La medida fue formalizada por el ministro de Defensa, teniente general Carlos Alberto Presti, mediante la Resolución 323/2026, que reorganiza el Sistema de Inteligencia de Defensa (SIDEF) y deroga el criterio impuesto durante la gestión de Nilda Garré, cuando se separó de manera tajante la inteligencia de la contrainteligencia dentro del ámbito militar.
En la práctica, el cambio supone que las FF.AA. recuperan una herramienta básica de autoprotección institucional. No se trata, según la letra oficial de muchos años, de habilitar espionaje político ni inteligencia interior sobre ciudadanos, partidos, sindicatos u organizaciones sociales, sino de permitir que el sistema militar pueda detectar, prevenir y neutralizar intentos de penetración, obtención ilegal de información sensible o acciones hostiles contra personal, bases, sistemas, comunicaciones, arsenales, tecnología y capacidades estratégicas.
La decisión llega en un contexto internacional más complejo, con guerras híbridas, operaciones psicológicas, espionaje tecnológico, ciberamenazas y disputas geopolíticas que ya no se desarrollan únicamente en el campo militar clásico. En ese escenario, sostener un sistema de defensa sin capacidad propia de contrainteligencia era, como mínimo, una debilidad difícil de explicar.

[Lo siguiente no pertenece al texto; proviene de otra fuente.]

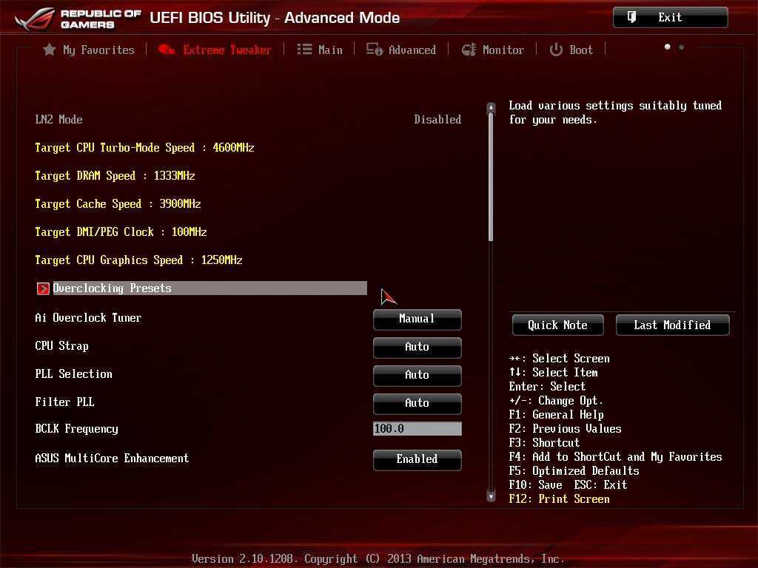Click the Advanced tab chip icon
Image resolution: width=758 pixels, height=568 pixels.
click(x=375, y=50)
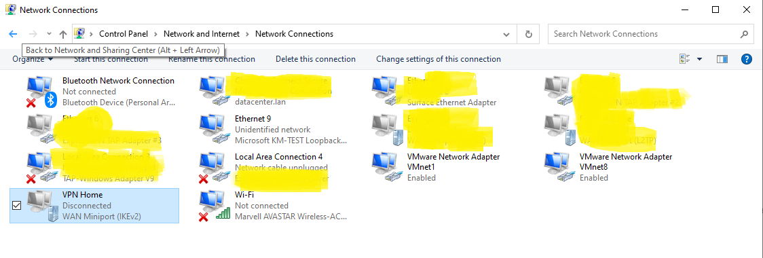Select the Bluetooth Network Connection icon
The width and height of the screenshot is (763, 258).
(x=41, y=92)
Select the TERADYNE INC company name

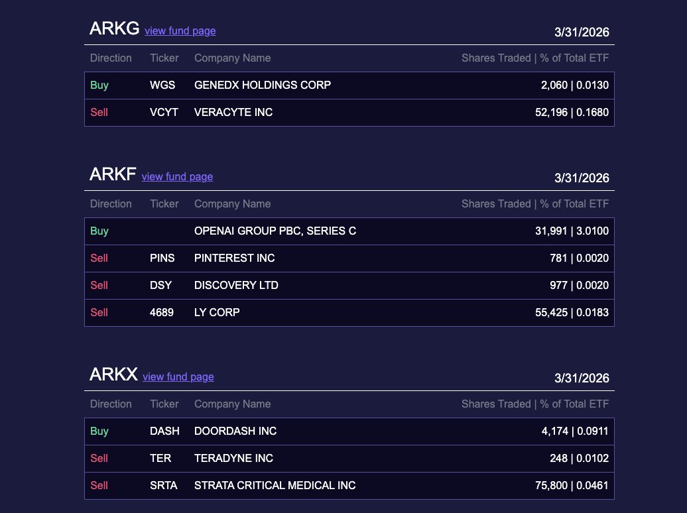tap(233, 458)

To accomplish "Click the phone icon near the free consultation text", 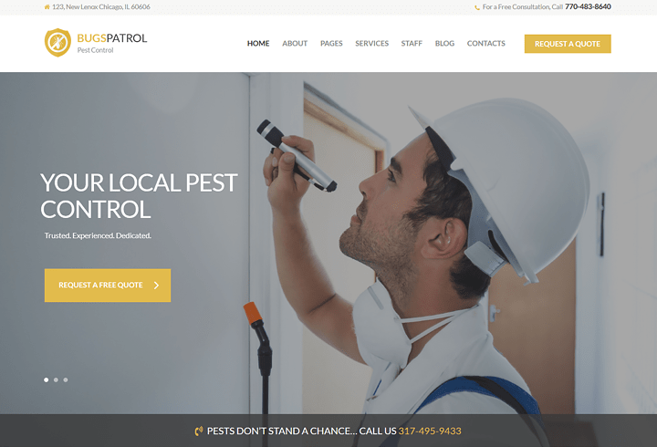I will 477,7.
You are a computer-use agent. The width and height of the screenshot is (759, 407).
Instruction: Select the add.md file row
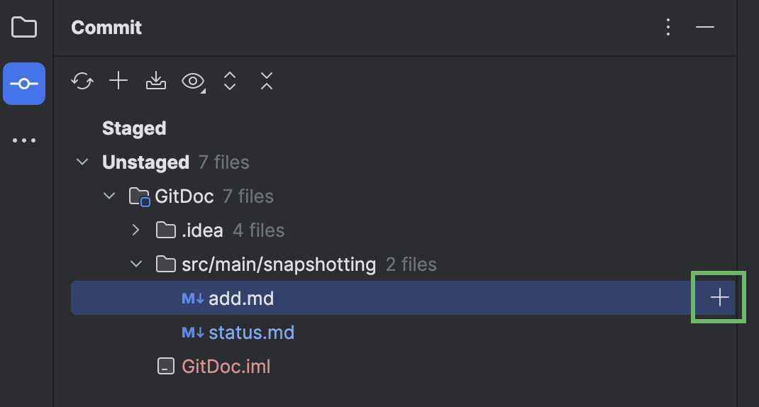(x=241, y=299)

El nuevo esquema estará integrado por la Dirección General de Inteligencia del Estado Mayor Conjunto de las Fuerzas Armadas (DGIEMCO) y las direcciones de inteligencia del Ejército Argentino, la Armada Argentina y la Fuerza Aérea Argentina. Todas actuarán dentro del Sistema de Inteligencia de Defensa y bajo coordinación institucional con la Secretaría de Inteligencia de Estado (SIDE).

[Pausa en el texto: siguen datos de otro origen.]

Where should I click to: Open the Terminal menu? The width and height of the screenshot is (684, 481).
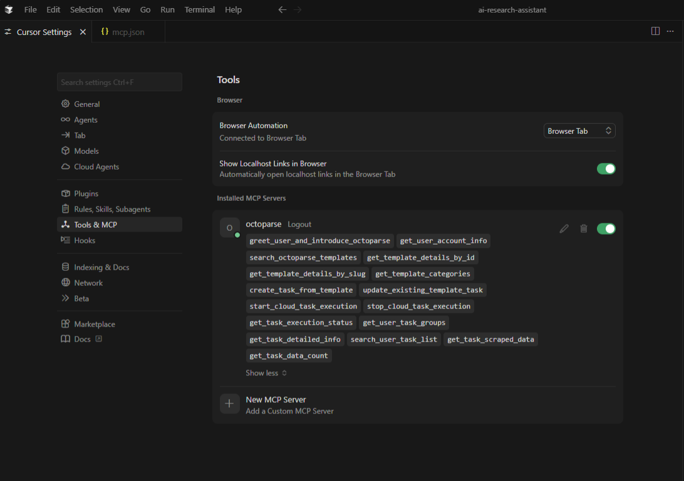[x=199, y=9]
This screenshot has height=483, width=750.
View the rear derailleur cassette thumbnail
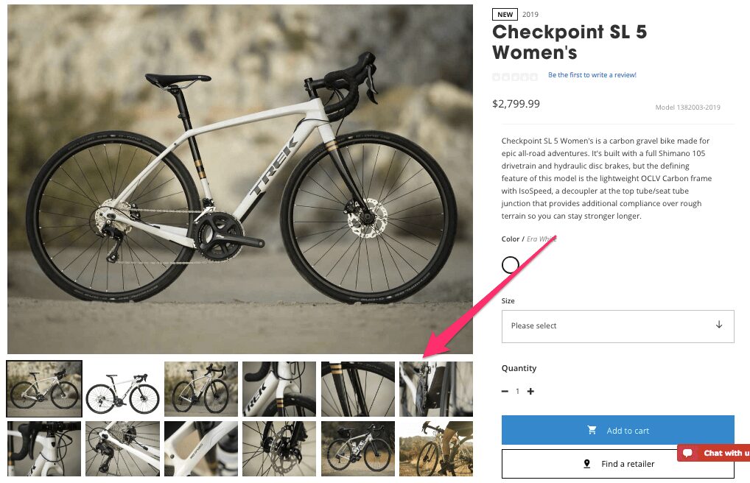122,448
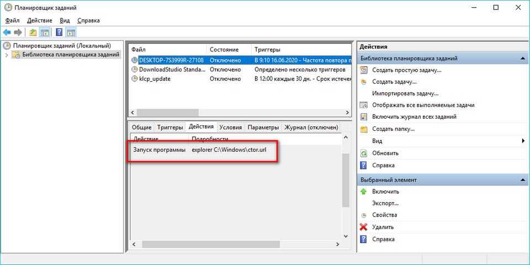Click the Состояние column header
The height and width of the screenshot is (265, 530).
click(x=224, y=50)
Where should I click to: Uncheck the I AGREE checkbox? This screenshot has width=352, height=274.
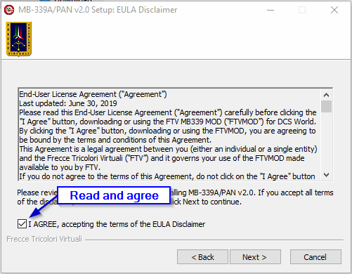pos(22,224)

El punto sensible es el límite. La normativa mantiene las prohibiciones vigentes para que los organismos militares realicen inteligencia sobre personas por su actividad política, social, gremial, religiosa o lícita ajena a la defensa nacional. Ese candado legal es clave para evitar confusiones deliberadas o sobreactuaciones opositoras: la contrainteligencia militar, bien aplicada, no es espionaje interno, sino defensa frente a servicios extranjeros, actores hostiles y amenazas externas.
La oposición más dura ya encendió alarmas y advierte sobre riesgos de militarización de la inteligencia. Sin embargo, el debate de fondo es otro: si la Argentina puede seguir atada a reflejos ideológicos de hace veinte años mientras el mundo avanza hacia escenarios de conflicto cognitivo, sabotaje digital, presión estratégica y penetración informativa.

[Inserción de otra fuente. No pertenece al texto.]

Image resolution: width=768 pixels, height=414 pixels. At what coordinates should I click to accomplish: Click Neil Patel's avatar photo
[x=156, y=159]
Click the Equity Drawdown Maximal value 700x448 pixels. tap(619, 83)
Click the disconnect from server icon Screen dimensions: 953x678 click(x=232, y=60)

El Gobierno sostiene que la reforma corrige una “anomalía” que dejó al sistema militar argentino en desventaja. Desde una mirada de defensa nacional, la medida resulta razonable siempre que se aplique con control civil, supervisión legal y límites claros. La Argentina necesita Fuerzas Armadas modernas, profesionales y capaces de proteger información, tecnología y recursos estratégicos. Lo contrario sería pedirles que custodien la soberanía con los ojos vendados.